As an aside its too bad we cant kill this behaviour. Its a privacy risk.

In preview or on save or both? I doubt that removal of this behaviour in previews would’ve been noticed, but most people would expect and find useful to have this feature working when saving.

In preview. Once you save a page your name is in the history page anyways

has no one tested that things like this shouldn’t happen?

Not with an edit done by a different user from who did the previous edit, and that's what triggers the bug. (Or I guess it always gets triggered but as long as you use a single user for testing, you end up with the right username by accident.)

I didn’t think that magic words were that undocumented as people are trying to say here.

Substing REVISION* magic words shouldn't work in theory - they refer to the properties of a revision that doesn't even exist yet at the point in time when the substitution happens. As it turns out there is a hack in the parser to make some of them work. Poorly documented hacks tend to break during refactoring - we had 2-3 unexpected bugs for each one of the major MCR refactoring patches that went out, despite extensive testing. I don't think that's avoidable.

Maybe we could alter the deploy cadence somehow, to catch these things before they reach the big wikis - we did that for one big patch (PageUpdater IIRC) and that worked pretty well. Also more community members watching Regression tasks and pointing out the potential impact would help - this bug was noticed yesterday so probably things would have gone smoother if we realized in time it should be a train blocker for group 2.

As an aside its too bad we cant kill this behaviour. Its a privacy risk.

Replacing {{REVISIONUSER}} with something like <your username here> seems not too confusing for editors, and should not be hard to implement. Doing that for subst is more trouble (it means PST would have to be done twice for content that varies on the user) but not entirely outside the realm of possibility. If the risk is serious, worth filing a task about it - everything is getting refactored anyway so this is a good time to change behavior like that.

Privacy risk => because a cross-site request can do a GET to an action api endpoint with {{subst}} and get back the current logged in user? I'm guessing here. Maybe @Bawolff can elaborate.

This is not a snarky comment, but really:

How communications come across are for one's audience to judge, not the speaker.

I'm not saying this is necessarily better, but my usual habit for stuff like that is to finish with something along the lines of "apologies if this came off as snarky; that wasn't my intention": it makes no assumptions about how the comment might be received/interpreted, while recognizing that the interpretation could be one I don't want.

Privacy risk => because a cross-site request can do a GET to an action api endpoint with {{subst}} and get back the current logged in user? I'm guessing here. Maybe @Bawolff can elaborate.

You can't do logged-in requests without being on the CORS whitelist (or to be more precise you can but the calling code won't have access to the response). In any case, probably best not to discuss vulnerabilities in a public task.

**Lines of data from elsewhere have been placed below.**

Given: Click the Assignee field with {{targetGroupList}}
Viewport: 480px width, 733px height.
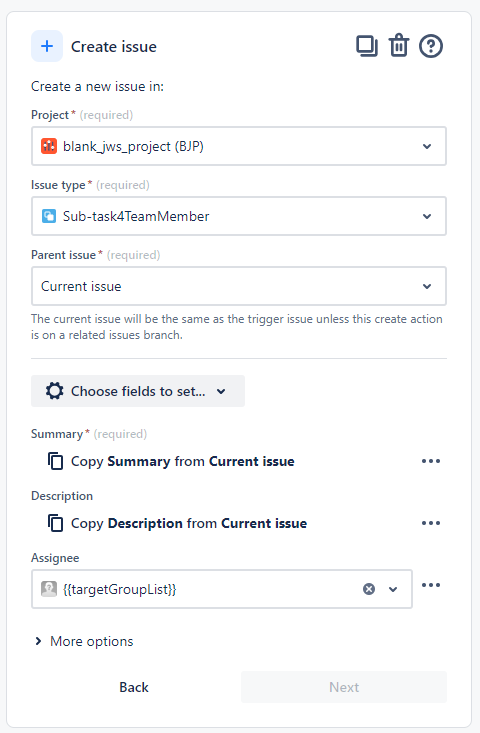Looking at the screenshot, I should tap(222, 589).
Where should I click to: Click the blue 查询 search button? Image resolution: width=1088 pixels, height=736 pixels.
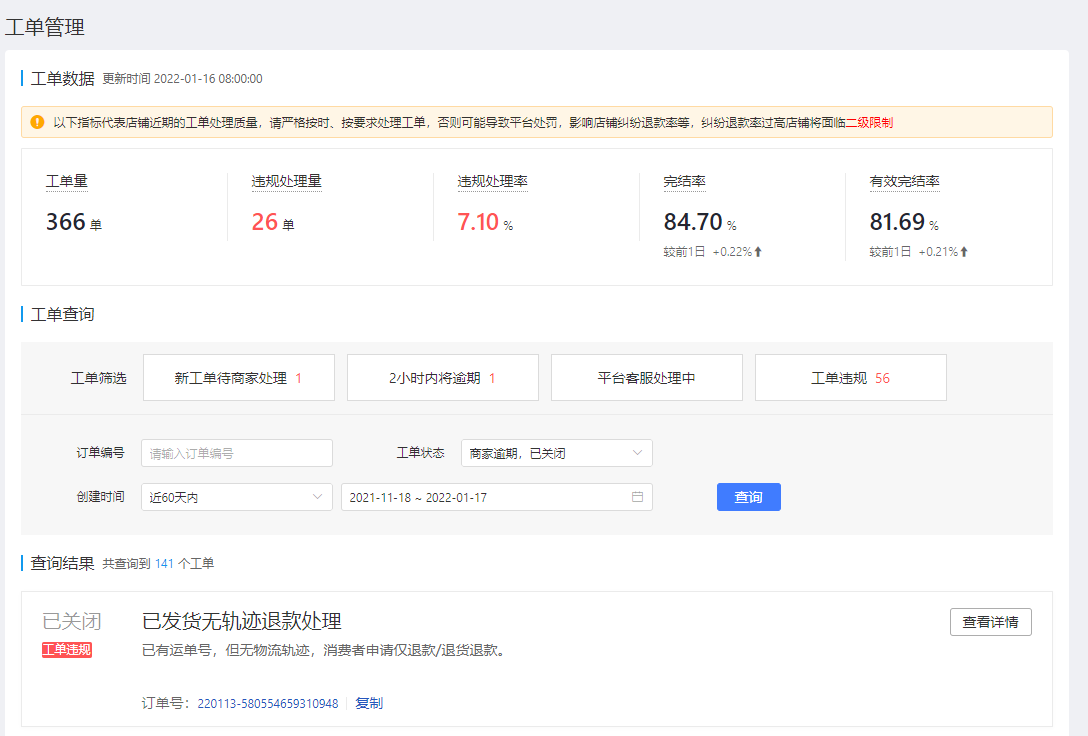click(x=748, y=497)
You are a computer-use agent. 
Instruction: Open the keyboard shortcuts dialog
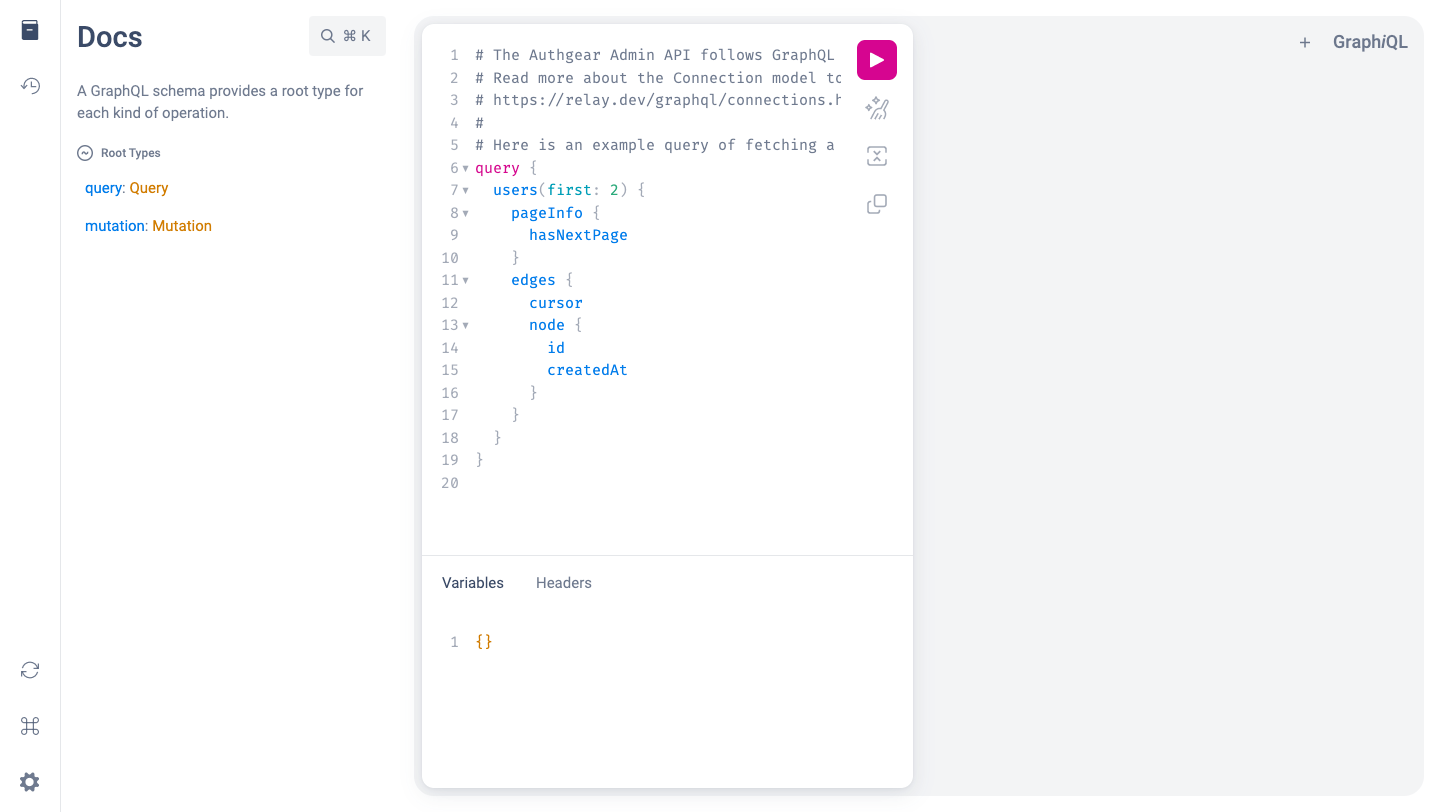click(x=30, y=726)
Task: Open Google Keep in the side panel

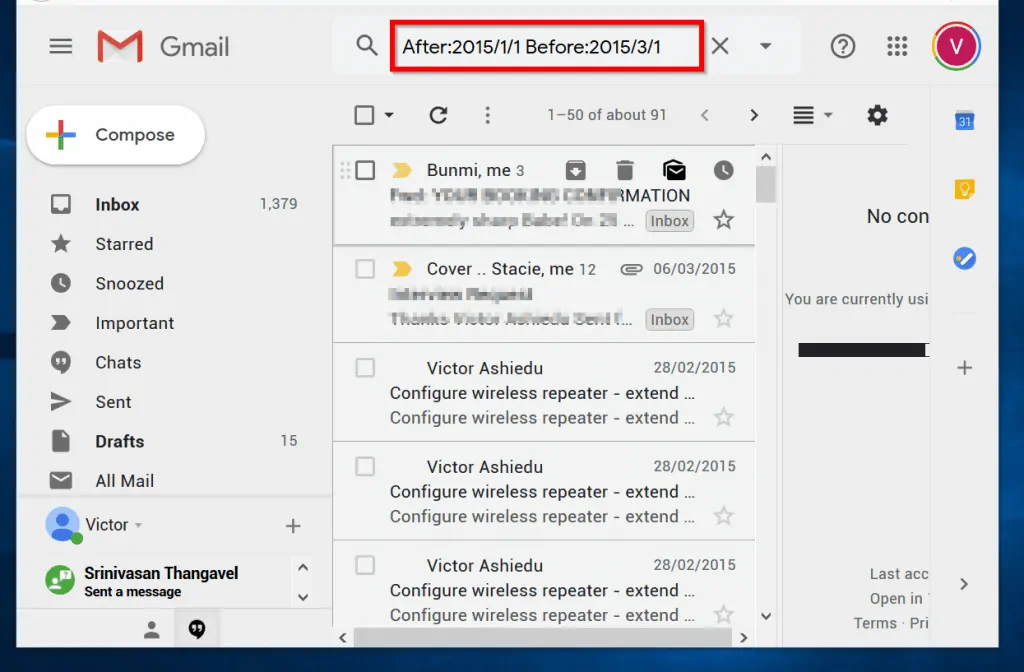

@Tgr agreed, but I was assuming @Bawolff's issue was just a risk, not an actual vulnerability; I was just putting forward a strawman guess at what he was thinking. Maybe @Bawolff can create a new issue for the privacy risk (security-tagged if it's a vulnerability), and we can discuss whether or how we might mitigate them or deprecate the REVISION* magic words independent of this particular MCR regression.

@Tgr agreed, but I was assuming @Bawolff's issue was just a risk, not an actual vulnerability; I was just putting forward a strawman guess at what he was thinking. Maybe @Bawolff can create a new issue for the privacy risk (security-tagged if it's a vulnerability), and we can discuss whether or how we might mitigate them or deprecate the REVISION* magic words independent of this particular MCR regression.

Private task at T134713

So is this fixed or not? What is the outcome?

@Petrb: It's fixed as per T203583#4563844, and should work as before. We now have regression tests that should prevent this from breaking in the future.